Six probe sequences labeled with the different fluorescence tags of R6G, Cy3, Cy5, TAMRA, ROX, and FAM were used for targeting the six mutation types, and were purified for the following SERS detection. 1 μL probe mix was first added and annealed to the PCR product by heating to 95oC for 5 min, and subsequently the mixture was cooled. The resulting mixtures were then purified using the PCR purification kit (Qiagen, USA) to remove unincorporated probes. Then, the purified DNA/probes were suspended in a formamide elution buffer and were heated to 65oC for 5 min to remove sDNA as stated by Graham et al25. Table 4 lists the probe sequences for the six mutation types.

Table 4

Probe sequences targeting six mutation types

Genes	Mutations	Probe sequences (5'⟶3')
BRAF exon 15	1799T>A	R6G-CTAGCTACAGAGAAATCTCG
KRAS exon 2	34G>T	Cy3-TTGGAGCTTGTGGCGTAGGCA
	35G>A	Cy5-TTGGAGCTGATGGCGTAGGCA
	35G>T	TAMRA-TTGGAGCTGTTGGCGTAGGCA
	38G>A	ROX-TTGGAGCTGGTGACGTAGGCA
PIK3CA exon 9	1624G>A	FAM-ATCCTCTCTCTAAAATCACTGAGC

SERS

Ag colloids were synthesized according to a modified Lee and Meisel procedure29. Briefly, 90 mg silver nitrate was suspended in 500 mL distilled water at 45oC. The mixtures were heated to boiling under stirring. 10 mL of 1% sodium citrate solution were added to the mixture when the boiling commenced. The boiling was continued for 90 min with continuous stirring.

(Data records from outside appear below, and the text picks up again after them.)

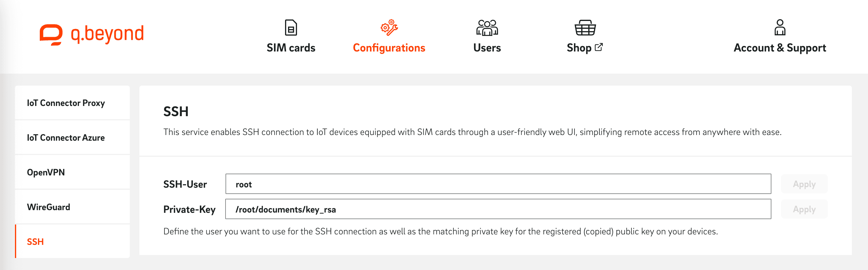
Task: Select the SSH sidebar tab
Action: coord(35,242)
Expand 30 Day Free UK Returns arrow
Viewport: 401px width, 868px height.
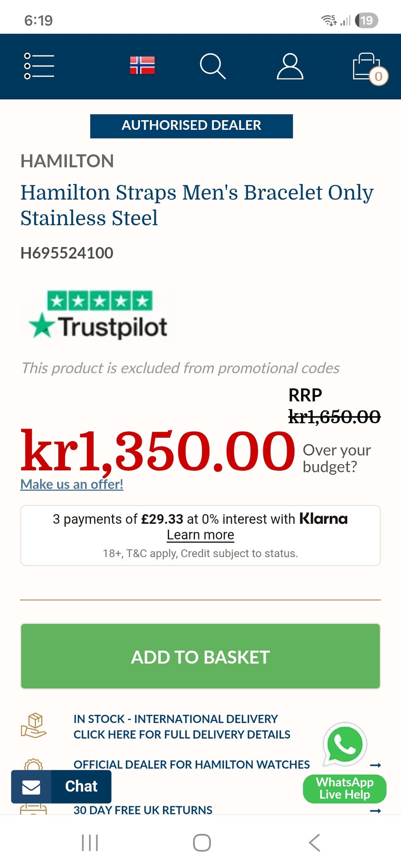376,811
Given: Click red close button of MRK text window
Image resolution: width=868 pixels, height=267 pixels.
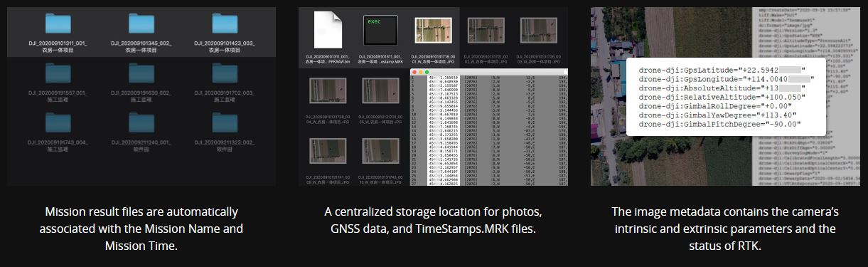Looking at the screenshot, I should [414, 73].
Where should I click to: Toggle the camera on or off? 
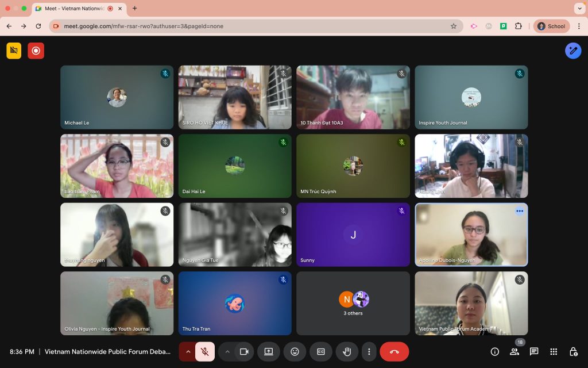click(x=244, y=351)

SERS spectra were recorded on a Renishaw Raman microspectrometer system (Gloucestershire, UK) equipped with a He-Ne laser (λ = 632 nm, beam diameter: 1.5 μm) and an electrically cooled CCD detector. The laser power at the sample was 4 mW. Exposure time of the CCD was 10 s. The SERS measurements were done by mixing target probes, Ag colloid and spermine (0.1 M) in a 1:1:1 volume ratio. The spermine acted as a colloid aggregating agent and allowed the probe to adsorb the Ag colloid30. The positively charged spermine and the negatively charged probe sequences can form stable electrostatic attraction. Probe sequences will be positioned in the interparticle hot spots, which can ensure high enhancement and reproducibility31.

Statistical analysis

Statistical analyses were all performed in the R language environment (https://www.r-project.org). To eliminate noise, all spectra were pre-processed with smoothing and baseline correction. Normalization was not performed to avoid any removal of information from the spectra. All samples were measured three times and the averaged spectra were used.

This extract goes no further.